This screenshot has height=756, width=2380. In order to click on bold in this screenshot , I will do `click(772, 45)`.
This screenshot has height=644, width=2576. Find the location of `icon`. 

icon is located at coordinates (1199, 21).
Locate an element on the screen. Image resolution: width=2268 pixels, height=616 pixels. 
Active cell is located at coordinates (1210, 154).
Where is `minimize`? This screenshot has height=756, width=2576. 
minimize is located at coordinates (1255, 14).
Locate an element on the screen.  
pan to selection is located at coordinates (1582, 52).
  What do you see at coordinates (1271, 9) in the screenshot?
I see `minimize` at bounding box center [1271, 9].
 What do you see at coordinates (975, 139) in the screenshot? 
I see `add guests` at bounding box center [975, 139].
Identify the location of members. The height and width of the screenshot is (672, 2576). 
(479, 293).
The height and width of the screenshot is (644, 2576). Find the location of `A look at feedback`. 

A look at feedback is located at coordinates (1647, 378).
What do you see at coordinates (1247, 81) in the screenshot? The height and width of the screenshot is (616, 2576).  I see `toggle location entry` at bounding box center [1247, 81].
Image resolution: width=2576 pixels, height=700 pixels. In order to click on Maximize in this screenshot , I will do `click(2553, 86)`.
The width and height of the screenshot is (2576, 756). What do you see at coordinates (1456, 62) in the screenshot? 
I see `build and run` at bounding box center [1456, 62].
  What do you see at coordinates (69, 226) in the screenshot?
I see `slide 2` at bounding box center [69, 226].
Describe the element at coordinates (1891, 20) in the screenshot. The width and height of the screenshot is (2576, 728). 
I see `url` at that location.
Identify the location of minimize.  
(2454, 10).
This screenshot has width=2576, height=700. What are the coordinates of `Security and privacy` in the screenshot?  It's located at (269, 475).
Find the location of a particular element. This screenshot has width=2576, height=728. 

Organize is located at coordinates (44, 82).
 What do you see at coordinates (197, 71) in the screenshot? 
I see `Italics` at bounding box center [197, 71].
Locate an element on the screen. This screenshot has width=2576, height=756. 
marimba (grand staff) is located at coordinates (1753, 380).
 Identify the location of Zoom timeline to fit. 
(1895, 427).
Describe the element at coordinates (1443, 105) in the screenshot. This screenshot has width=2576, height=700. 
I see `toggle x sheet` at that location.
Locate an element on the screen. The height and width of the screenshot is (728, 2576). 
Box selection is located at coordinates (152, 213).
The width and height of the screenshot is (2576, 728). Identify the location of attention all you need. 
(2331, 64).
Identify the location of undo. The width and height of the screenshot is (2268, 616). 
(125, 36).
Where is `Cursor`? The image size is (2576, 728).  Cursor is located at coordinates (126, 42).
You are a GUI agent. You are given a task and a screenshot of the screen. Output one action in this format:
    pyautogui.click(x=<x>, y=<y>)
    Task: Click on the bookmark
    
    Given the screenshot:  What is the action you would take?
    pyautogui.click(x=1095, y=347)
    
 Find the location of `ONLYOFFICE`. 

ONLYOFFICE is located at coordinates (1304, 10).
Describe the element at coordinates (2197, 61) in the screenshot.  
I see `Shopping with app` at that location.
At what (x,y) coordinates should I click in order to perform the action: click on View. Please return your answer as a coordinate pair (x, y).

= What is expected =
Write out the data word for word, from the line containing "coordinates (126, 42)." down through the last line of the data, including both of those lines.

= Exercise answer =
Where is `Cursor`? The image size is (2576, 728).  Cursor is located at coordinates (126, 42).
You are a GUI agent. You are given a task and a screenshot of the screen. Output one action in this format:
    pyautogui.click(x=<x>, y=<y>)
    Task: Click on the bookmark
    
    Given the screenshot:  What is the action you would take?
    pyautogui.click(x=1095, y=347)
    
 Find the location of `ONLYOFFICE`. 

ONLYOFFICE is located at coordinates (1304, 10).
Describe the element at coordinates (2197, 61) in the screenshot.  
I see `Shopping with app` at that location.
At what (x,y) coordinates should I click in order to perform the action: click on View. Please return your answer as a coordinate pair (x, y).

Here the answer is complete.